## What to work on
Before copying, set aside the pictures; then restate exactly the lines from the one with "朋友圈 (1077, 989)" through the last line of the records.

____

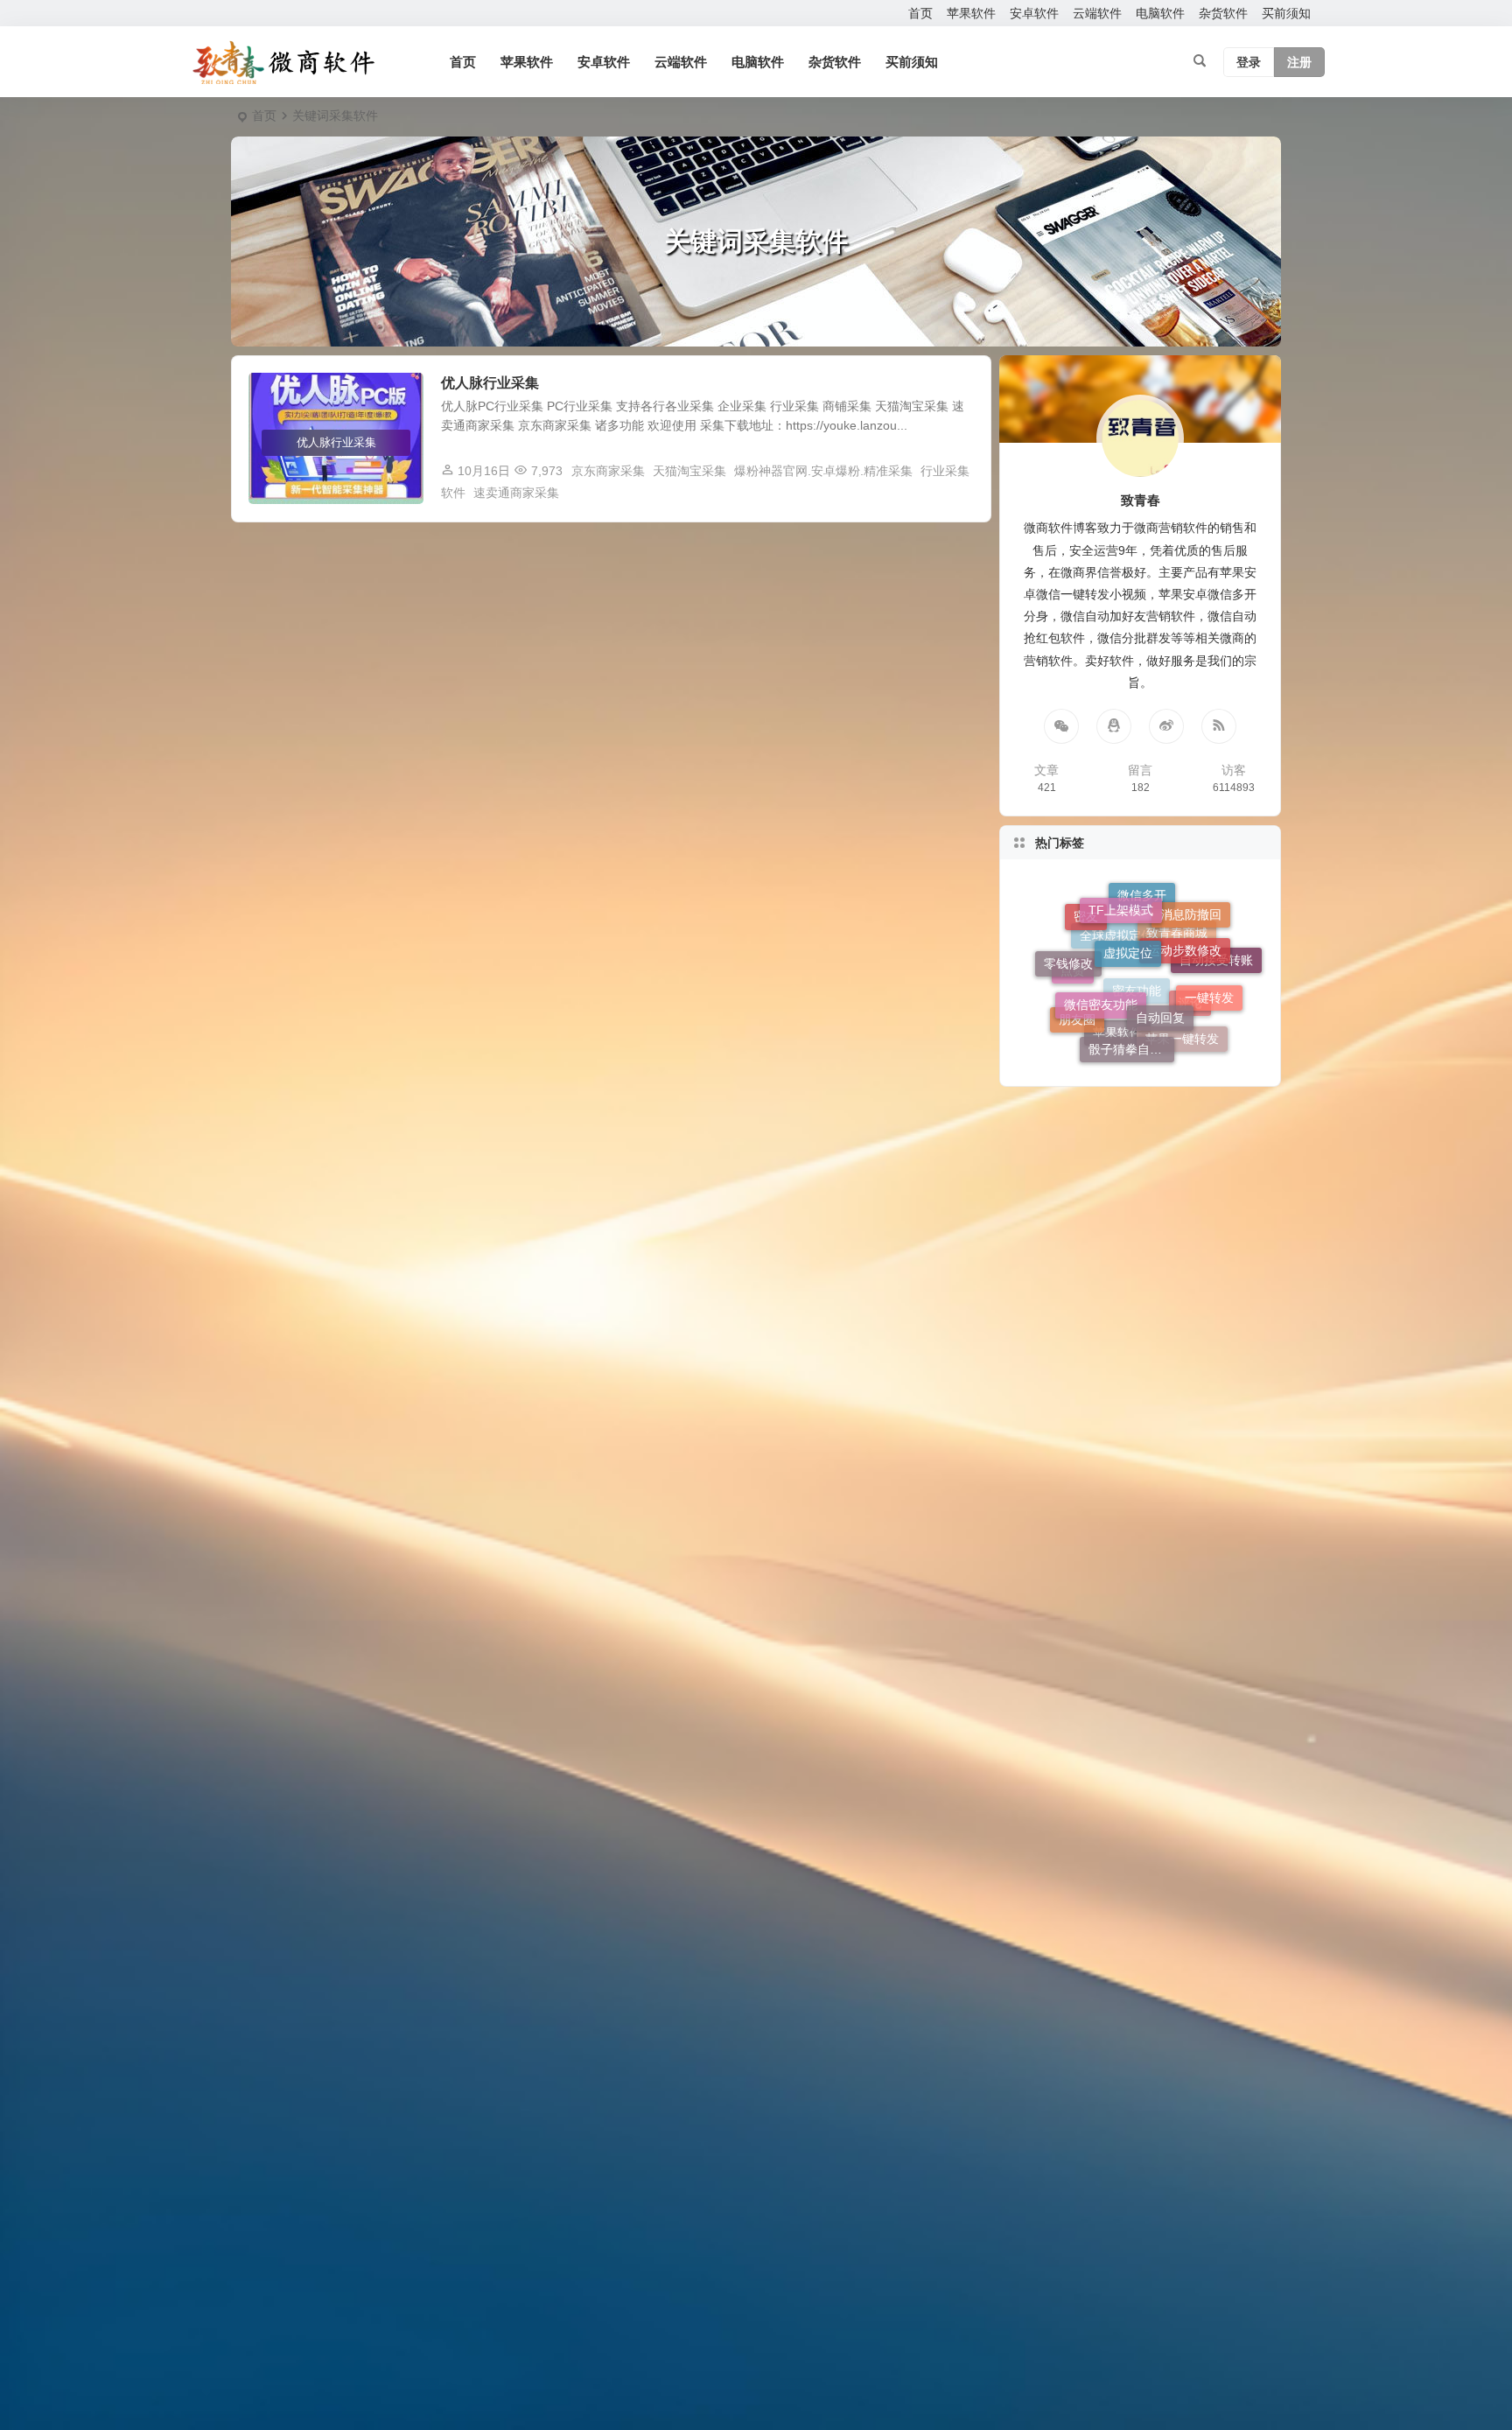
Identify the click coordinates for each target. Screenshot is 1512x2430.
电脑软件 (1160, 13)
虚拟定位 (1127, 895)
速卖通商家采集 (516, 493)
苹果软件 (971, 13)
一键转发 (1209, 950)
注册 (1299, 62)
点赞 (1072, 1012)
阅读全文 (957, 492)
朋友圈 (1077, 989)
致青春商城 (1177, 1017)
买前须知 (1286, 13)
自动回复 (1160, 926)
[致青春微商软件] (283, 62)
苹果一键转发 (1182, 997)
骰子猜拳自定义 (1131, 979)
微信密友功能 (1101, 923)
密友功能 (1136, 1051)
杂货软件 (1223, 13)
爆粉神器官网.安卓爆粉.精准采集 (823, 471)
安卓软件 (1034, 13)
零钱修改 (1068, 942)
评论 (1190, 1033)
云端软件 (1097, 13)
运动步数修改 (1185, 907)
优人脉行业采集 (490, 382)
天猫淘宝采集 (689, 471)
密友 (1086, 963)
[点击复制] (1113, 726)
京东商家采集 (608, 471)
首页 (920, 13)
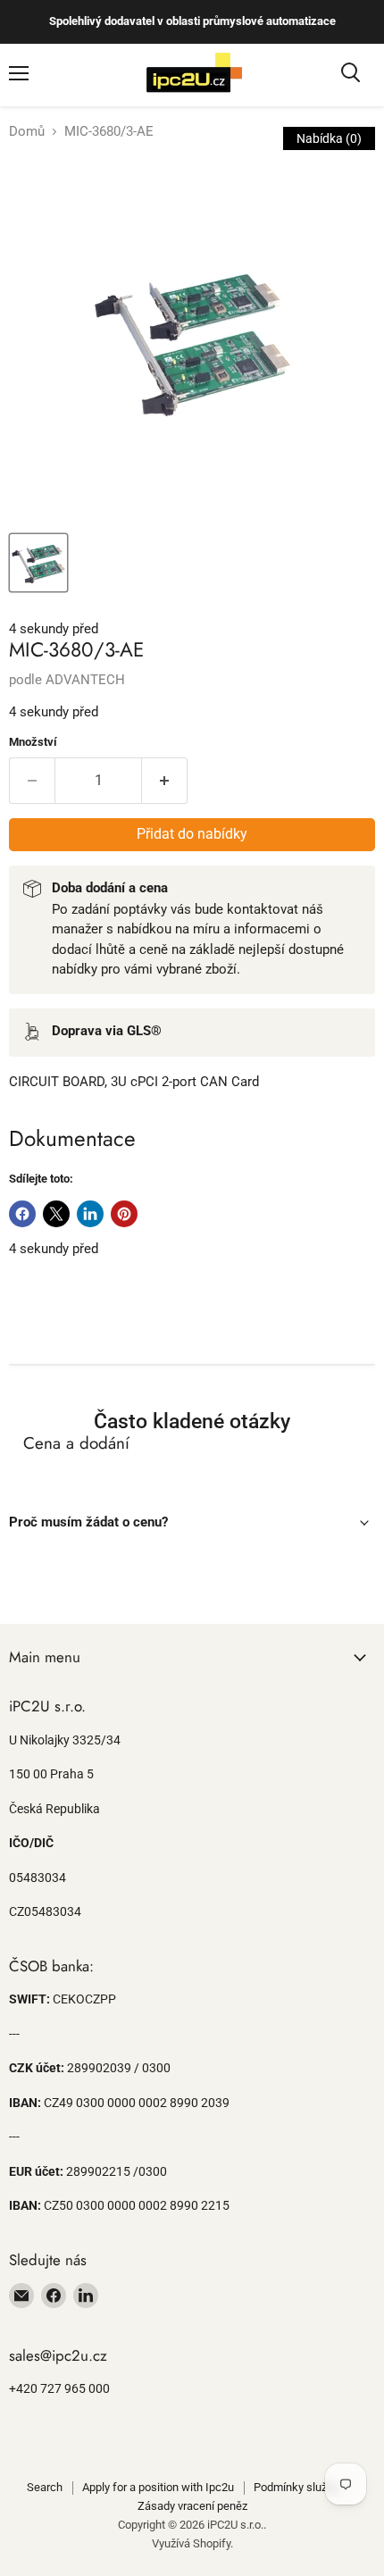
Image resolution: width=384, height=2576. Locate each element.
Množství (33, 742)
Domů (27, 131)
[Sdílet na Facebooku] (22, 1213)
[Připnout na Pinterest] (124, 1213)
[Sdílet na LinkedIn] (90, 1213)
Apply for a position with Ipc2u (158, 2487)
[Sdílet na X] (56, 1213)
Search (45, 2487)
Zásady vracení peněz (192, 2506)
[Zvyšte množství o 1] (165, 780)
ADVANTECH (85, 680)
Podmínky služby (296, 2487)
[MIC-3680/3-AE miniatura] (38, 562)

____

## Result
朋友圈 (1077, 989)
致青春商城 (1177, 1017)
买前须知 (1286, 13)
自动回复 (1160, 926)
[致青春微商软件] (283, 62)
苹果一键转发 (1182, 997)
骰子猜拳自定义 (1131, 979)
微信密友功能 (1101, 923)
密友功能 (1136, 1051)
杂货软件 (1223, 13)
爆粉神器官网.安卓爆粉.精准采集 (823, 471)
安卓软件 (1034, 13)
零钱修改 (1068, 942)
评论 (1190, 1033)
云端软件 (1097, 13)
运动步数修改 (1185, 907)
优人脉行业采集 (490, 382)
天猫淘宝采集 (689, 471)
密友 (1086, 963)
[点击复制] (1113, 726)
京东商家采集 (608, 471)
首页 (920, 13)
Image resolution: width=384, height=2576. Locate each element.
Množství (33, 742)
Domů (27, 131)
[Sdílet na Facebooku] (22, 1213)
[Připnout na Pinterest] (124, 1213)
[Sdílet na LinkedIn] (90, 1213)
Apply for a position with Ipc2u (158, 2487)
[Sdílet na X] (56, 1213)
Search (45, 2487)
Zásady vracení peněz (192, 2506)
[Zvyšte množství o 1] (165, 780)
ADVANTECH (85, 680)
Podmínky služby (296, 2487)
[MIC-3680/3-AE miniatura] (38, 562)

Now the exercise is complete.